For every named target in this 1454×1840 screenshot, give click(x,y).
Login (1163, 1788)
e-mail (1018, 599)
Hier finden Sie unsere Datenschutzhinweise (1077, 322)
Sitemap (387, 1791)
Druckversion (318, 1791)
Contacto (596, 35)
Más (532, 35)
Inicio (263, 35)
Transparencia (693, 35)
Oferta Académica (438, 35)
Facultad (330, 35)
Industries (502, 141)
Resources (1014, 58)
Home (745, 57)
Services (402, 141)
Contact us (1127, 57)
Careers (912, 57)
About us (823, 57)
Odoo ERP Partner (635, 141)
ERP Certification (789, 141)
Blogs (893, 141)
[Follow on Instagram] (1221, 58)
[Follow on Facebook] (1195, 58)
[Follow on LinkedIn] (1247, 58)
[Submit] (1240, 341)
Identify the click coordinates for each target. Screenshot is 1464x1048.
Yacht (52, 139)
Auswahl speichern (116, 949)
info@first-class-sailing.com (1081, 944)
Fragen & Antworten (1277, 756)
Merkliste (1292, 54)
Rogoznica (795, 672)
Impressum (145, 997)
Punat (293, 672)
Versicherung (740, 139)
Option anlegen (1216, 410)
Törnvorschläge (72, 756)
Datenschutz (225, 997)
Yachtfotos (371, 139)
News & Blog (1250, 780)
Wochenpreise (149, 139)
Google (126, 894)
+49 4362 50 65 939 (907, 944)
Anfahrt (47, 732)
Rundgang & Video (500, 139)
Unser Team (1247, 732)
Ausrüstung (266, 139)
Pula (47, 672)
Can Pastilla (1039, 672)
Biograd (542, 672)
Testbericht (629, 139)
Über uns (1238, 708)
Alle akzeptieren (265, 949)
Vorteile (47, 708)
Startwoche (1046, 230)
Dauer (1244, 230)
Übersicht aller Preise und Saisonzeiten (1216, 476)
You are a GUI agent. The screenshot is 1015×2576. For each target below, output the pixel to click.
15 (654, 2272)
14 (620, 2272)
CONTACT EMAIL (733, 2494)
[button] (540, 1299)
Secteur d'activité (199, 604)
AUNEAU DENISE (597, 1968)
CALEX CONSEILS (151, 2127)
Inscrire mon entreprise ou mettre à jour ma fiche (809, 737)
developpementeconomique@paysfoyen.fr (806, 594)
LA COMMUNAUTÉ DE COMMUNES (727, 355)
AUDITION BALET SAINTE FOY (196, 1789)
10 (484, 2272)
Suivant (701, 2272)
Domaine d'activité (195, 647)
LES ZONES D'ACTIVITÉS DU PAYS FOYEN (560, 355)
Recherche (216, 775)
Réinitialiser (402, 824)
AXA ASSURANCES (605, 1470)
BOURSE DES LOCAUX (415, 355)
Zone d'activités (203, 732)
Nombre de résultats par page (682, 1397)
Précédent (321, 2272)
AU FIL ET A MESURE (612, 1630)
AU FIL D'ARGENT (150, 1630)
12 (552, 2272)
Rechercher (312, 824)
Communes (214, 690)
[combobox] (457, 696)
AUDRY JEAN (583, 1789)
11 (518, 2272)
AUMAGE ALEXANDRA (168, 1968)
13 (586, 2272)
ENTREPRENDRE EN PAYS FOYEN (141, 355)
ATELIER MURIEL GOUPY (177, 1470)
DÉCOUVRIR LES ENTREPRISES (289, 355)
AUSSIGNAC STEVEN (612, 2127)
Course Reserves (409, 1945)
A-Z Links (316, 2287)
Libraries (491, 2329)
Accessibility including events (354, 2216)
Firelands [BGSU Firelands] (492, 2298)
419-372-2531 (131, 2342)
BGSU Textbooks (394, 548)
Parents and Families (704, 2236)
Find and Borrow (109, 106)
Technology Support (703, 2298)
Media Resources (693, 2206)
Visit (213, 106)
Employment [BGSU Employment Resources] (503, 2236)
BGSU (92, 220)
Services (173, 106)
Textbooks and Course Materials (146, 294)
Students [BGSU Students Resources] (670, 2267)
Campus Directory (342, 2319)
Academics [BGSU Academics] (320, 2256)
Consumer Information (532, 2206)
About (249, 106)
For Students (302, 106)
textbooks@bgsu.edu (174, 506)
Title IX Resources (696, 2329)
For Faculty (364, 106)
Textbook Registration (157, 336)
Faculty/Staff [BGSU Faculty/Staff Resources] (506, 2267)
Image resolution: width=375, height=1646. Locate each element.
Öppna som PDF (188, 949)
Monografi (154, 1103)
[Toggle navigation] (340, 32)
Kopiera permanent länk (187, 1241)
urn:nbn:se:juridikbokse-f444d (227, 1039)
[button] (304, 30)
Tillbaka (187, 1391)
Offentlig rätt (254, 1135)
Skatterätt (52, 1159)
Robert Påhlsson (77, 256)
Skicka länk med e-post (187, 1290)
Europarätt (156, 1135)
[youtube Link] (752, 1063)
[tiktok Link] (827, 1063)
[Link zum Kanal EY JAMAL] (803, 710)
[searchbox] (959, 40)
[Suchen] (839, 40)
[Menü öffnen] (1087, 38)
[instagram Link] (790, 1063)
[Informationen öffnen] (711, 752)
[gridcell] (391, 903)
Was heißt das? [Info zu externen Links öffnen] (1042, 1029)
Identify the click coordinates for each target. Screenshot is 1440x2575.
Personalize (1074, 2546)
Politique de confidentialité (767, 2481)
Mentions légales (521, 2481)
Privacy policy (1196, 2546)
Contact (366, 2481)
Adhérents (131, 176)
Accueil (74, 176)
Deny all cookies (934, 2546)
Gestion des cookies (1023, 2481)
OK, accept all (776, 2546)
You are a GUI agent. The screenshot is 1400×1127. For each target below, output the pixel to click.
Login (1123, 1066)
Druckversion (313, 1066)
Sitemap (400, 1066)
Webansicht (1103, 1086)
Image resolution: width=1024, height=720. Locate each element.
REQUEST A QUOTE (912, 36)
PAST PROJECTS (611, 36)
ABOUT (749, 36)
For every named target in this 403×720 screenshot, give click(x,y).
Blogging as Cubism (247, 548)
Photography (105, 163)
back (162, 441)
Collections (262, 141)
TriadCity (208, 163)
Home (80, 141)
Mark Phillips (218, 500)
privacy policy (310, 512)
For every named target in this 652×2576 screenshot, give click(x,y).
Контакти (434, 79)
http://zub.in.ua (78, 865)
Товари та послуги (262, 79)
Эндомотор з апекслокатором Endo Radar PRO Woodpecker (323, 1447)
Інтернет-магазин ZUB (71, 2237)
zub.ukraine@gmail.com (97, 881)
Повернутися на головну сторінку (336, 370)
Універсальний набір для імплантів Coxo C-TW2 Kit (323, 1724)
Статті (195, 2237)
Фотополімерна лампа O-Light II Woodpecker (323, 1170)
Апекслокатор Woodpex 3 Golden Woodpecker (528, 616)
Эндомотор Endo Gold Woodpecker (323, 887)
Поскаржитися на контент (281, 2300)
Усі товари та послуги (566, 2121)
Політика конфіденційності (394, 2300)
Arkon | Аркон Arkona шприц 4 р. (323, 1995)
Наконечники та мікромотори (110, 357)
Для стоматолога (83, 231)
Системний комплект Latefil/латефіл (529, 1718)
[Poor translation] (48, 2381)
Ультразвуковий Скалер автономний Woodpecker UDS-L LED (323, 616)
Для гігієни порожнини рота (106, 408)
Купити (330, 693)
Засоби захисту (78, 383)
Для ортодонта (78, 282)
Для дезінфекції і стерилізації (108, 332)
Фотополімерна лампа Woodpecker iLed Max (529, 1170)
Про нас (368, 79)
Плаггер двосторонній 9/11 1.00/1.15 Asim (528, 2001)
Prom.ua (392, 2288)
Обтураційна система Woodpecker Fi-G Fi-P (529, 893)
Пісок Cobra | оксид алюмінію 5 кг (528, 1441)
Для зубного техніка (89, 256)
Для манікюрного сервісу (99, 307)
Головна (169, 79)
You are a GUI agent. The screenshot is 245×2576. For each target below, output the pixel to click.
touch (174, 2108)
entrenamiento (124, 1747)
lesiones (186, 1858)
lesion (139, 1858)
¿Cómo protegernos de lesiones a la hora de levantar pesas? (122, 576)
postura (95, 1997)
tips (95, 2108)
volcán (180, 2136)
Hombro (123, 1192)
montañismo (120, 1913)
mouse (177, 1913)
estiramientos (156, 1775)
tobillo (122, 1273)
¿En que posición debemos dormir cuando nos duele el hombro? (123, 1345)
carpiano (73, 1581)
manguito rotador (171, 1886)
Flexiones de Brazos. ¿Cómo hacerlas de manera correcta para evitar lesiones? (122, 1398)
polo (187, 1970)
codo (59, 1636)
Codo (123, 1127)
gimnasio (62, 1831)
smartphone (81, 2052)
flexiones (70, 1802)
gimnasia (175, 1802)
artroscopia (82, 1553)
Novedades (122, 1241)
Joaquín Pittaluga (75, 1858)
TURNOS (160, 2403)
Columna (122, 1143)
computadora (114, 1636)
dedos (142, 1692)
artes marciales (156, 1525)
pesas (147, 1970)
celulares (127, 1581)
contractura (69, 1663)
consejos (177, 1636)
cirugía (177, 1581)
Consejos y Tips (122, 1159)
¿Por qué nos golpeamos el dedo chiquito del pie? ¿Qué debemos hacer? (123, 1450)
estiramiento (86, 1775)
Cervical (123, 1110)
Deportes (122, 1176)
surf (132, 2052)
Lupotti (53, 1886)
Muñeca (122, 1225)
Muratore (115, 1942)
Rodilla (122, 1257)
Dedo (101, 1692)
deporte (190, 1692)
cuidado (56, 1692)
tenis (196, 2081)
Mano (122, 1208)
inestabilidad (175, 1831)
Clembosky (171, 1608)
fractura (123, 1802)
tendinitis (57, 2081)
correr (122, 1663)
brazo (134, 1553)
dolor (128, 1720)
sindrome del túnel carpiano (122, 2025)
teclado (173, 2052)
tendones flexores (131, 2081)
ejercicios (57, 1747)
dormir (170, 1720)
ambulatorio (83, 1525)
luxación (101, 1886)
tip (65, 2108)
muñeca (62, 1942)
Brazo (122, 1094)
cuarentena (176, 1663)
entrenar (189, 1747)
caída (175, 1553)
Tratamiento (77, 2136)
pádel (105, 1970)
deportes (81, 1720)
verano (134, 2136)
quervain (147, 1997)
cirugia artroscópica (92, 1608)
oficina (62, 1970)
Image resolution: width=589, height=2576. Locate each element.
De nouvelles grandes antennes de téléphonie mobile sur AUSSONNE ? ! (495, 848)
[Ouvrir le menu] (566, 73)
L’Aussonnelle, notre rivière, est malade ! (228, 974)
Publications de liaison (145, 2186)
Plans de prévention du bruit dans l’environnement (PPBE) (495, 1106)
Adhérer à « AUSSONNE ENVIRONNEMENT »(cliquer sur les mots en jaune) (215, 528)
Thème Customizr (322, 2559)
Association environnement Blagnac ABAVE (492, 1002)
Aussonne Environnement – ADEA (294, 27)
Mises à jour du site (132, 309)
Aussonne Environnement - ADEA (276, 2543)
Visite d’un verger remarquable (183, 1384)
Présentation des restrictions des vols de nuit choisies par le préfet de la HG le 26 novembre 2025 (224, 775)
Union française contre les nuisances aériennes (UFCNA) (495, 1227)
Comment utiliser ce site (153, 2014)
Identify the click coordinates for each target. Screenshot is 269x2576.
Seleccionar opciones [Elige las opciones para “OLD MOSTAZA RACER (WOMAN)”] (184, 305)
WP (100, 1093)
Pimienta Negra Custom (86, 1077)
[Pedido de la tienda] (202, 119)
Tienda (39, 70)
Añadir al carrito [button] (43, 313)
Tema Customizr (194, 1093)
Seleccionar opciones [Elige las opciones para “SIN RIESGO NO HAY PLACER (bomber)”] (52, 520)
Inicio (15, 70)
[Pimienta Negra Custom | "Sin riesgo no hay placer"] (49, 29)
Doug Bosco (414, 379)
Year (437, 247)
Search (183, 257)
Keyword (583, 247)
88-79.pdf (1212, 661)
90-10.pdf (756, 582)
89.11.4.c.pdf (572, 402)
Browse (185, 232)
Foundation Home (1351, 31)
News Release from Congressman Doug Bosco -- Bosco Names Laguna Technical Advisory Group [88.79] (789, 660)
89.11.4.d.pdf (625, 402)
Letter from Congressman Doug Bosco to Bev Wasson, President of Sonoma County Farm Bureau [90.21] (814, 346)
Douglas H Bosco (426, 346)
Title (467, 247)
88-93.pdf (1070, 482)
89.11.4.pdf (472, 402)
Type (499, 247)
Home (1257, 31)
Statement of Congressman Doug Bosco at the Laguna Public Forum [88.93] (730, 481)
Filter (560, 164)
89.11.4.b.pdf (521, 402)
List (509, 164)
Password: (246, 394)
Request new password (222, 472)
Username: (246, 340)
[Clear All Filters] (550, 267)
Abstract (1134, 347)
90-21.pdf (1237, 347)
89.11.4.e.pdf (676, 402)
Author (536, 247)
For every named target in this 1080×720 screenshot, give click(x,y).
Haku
+ + + + +
Rescale the lines starting at the first line and ending at the line that contains "Oferta Académica (438, 35)", both included. Multiply each coordinate given as an answer by 1.35 and round it to a whole number, with halves rounded up. Reproduce every other line and every other number unchanged.

Result >>
For every named target in this 1454×1840 screenshot, give click(x,y).
Login (1570, 2414)
e-mail (1374, 809)
Hier finden Sie unsere Datenschutzhinweise (1454, 435)
Sitemap (522, 2418)
Druckversion (429, 2418)
Contacto (805, 47)
Más (718, 47)
Inicio (355, 47)
Transparencia (936, 47)
Oferta Académica (591, 47)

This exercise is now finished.